6493 sayılı Kanun’un getirdiği yasal düzenlemelere uyum, lisanslama prosedürleri ve sektördeki teknolojik yeniliklere adaptasyon gibi temel konular üzerinde duracağız. Çalışmamız hem yerel hem de global bağlamda elektronik para ve ödeme kuruluşlarının şu anki ve potansiyel rollerini ayrıntılı bir şekilde inceliyor. Aynı zamanda elektronik para ve ödeme kuruluşlarının hukuki altyapısını ve bu dinamik sektörde teknolojik yeniliklerin oynadığı rolü ele alarak, bu alanın giderek artan önemini vurguluyor.

 

Türkiye’de E-Para ve Ödeme Kuruluşlarının İncelenmesi: Kanuni Çerçeve

 

Giriş

Tarihte insanoğlu birçok değişim aracını kullanmıştır.
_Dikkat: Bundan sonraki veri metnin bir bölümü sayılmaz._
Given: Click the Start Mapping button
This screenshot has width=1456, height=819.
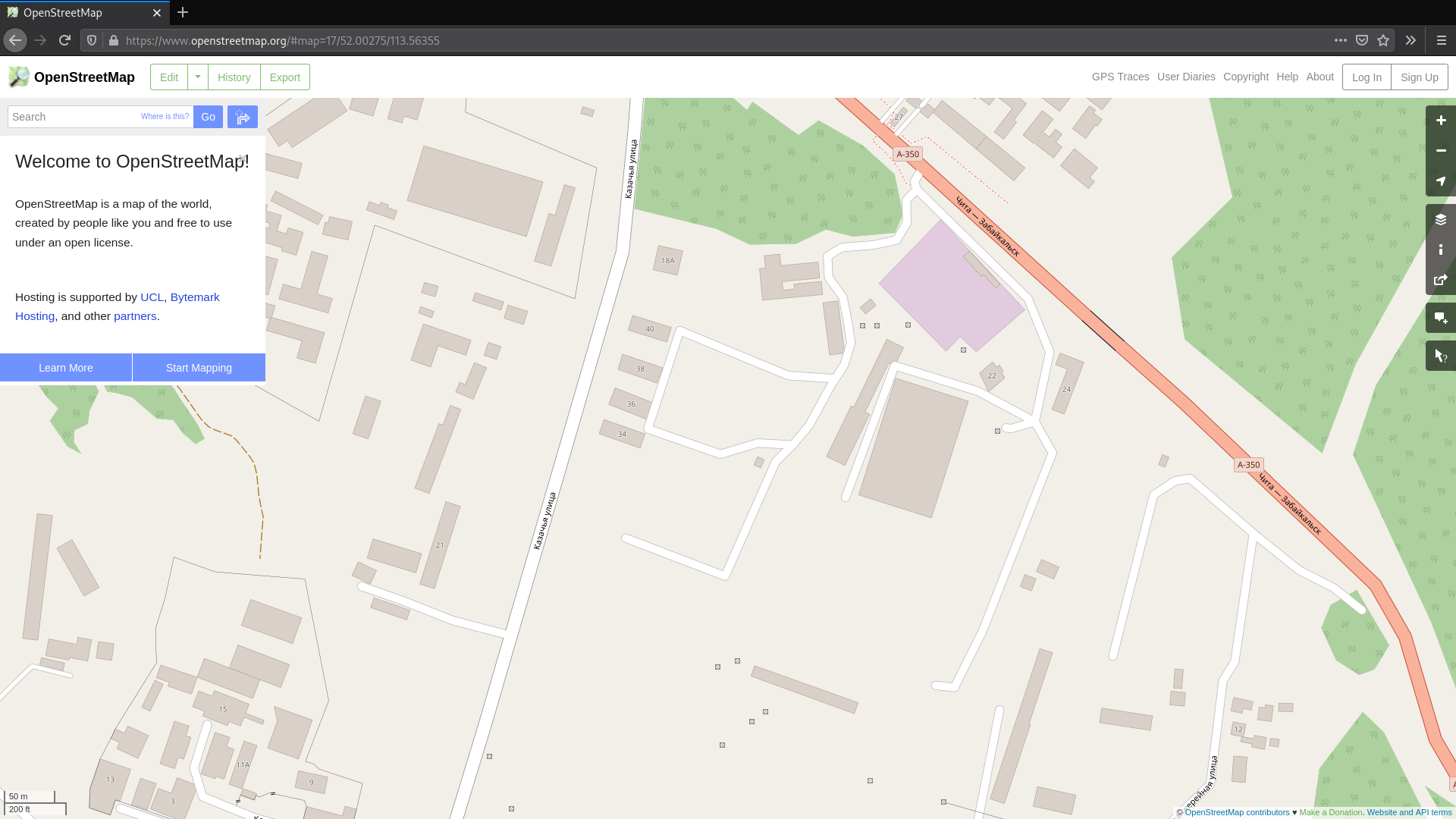Looking at the screenshot, I should point(199,368).
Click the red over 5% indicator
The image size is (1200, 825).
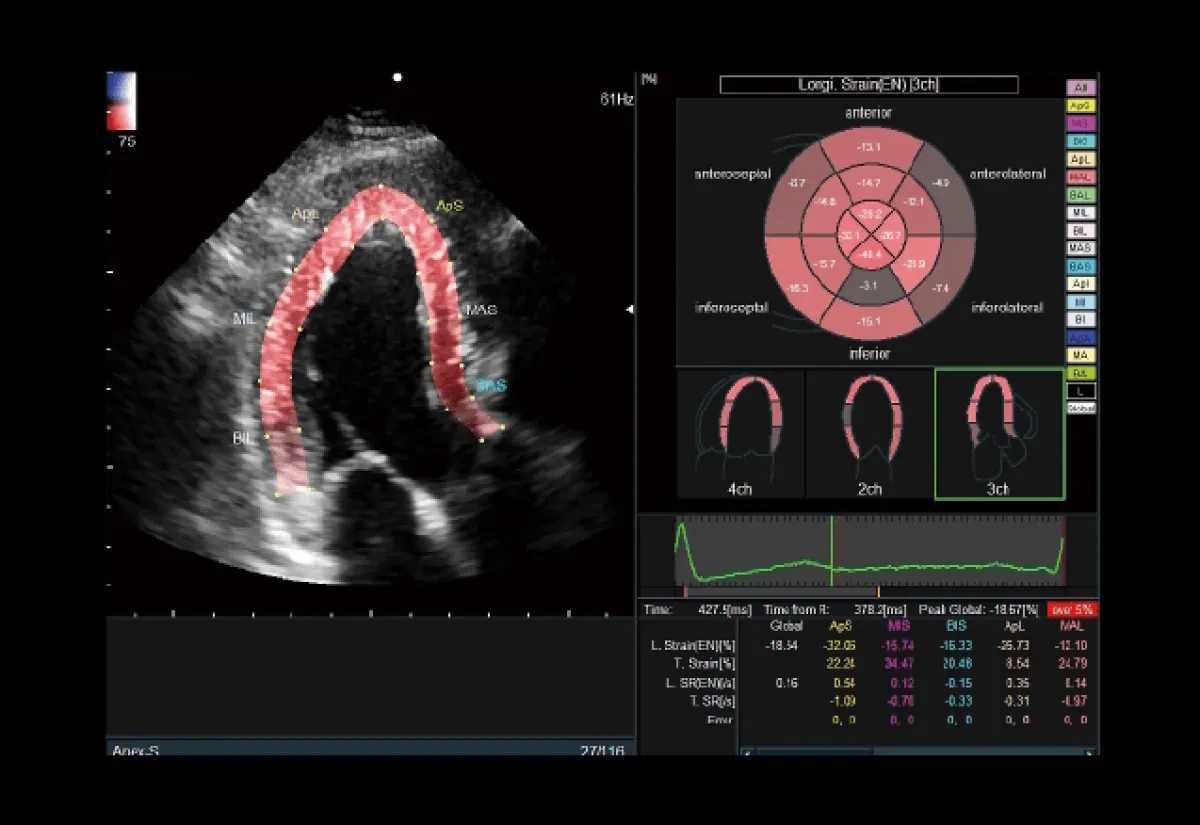point(1071,609)
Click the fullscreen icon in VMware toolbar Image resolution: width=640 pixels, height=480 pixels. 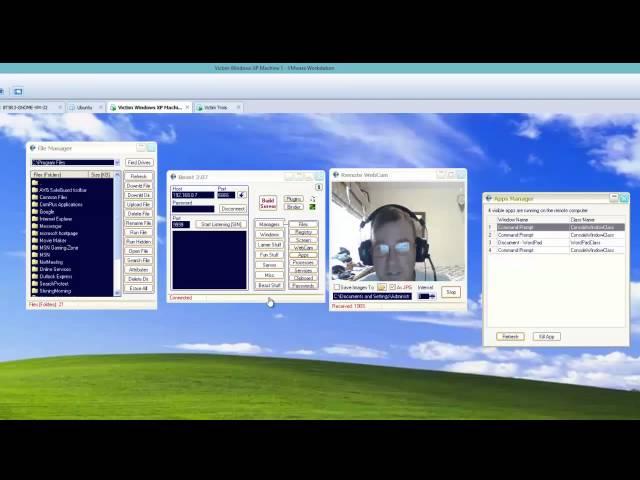[x=18, y=91]
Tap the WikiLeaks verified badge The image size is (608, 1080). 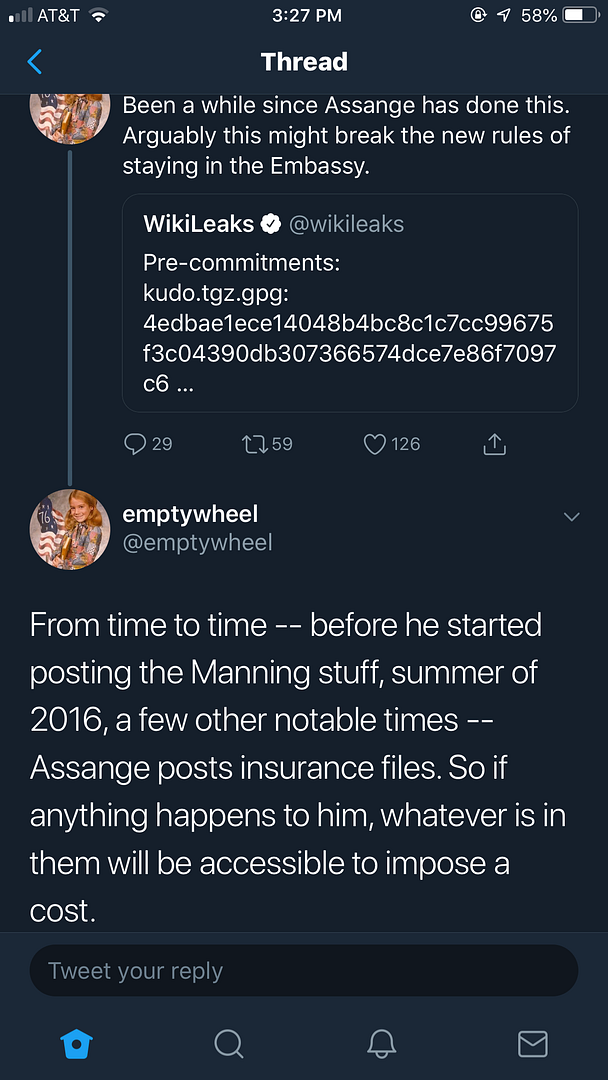[270, 225]
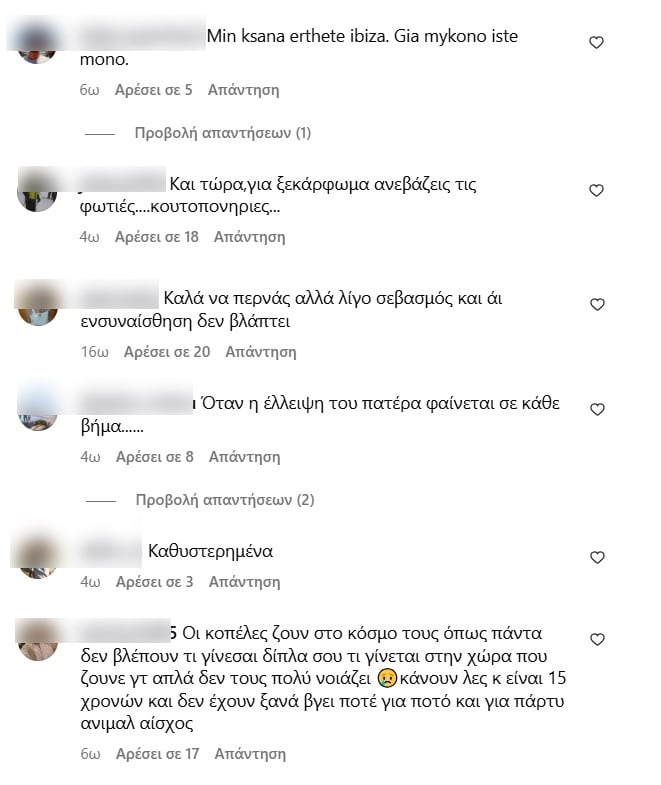Open profile picture of 'Καθυστερημένα' commenter
The image size is (661, 785).
[38, 558]
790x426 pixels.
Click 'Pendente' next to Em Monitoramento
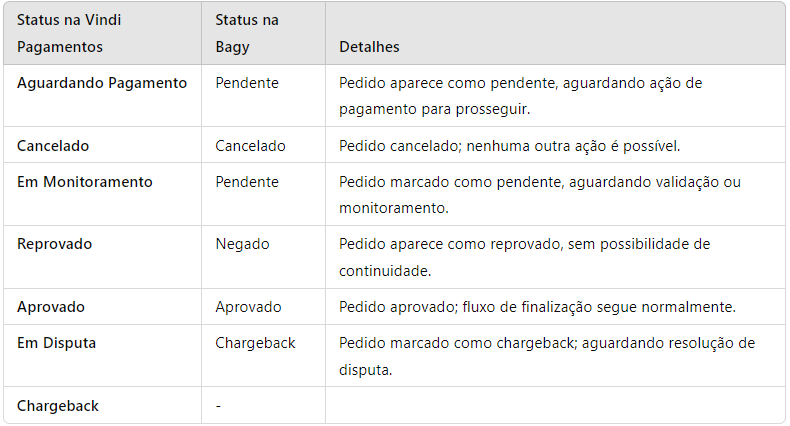(x=247, y=182)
Çeşitli eşyaların takası ve günümüzde de halen devam eden nakit kullanımına kadar araçlar hep değişse de amaç hep aynı olmuştur. Günümüzde geldiğimiz noktada ise fiziksel finansal araçların yerini, sanal varlıklar almaya başlamıştır. Gelişen teknoloji ile birlikte birçok farklı ödeme yöntemi türemiş ve kullanılmaya başlanmıştır.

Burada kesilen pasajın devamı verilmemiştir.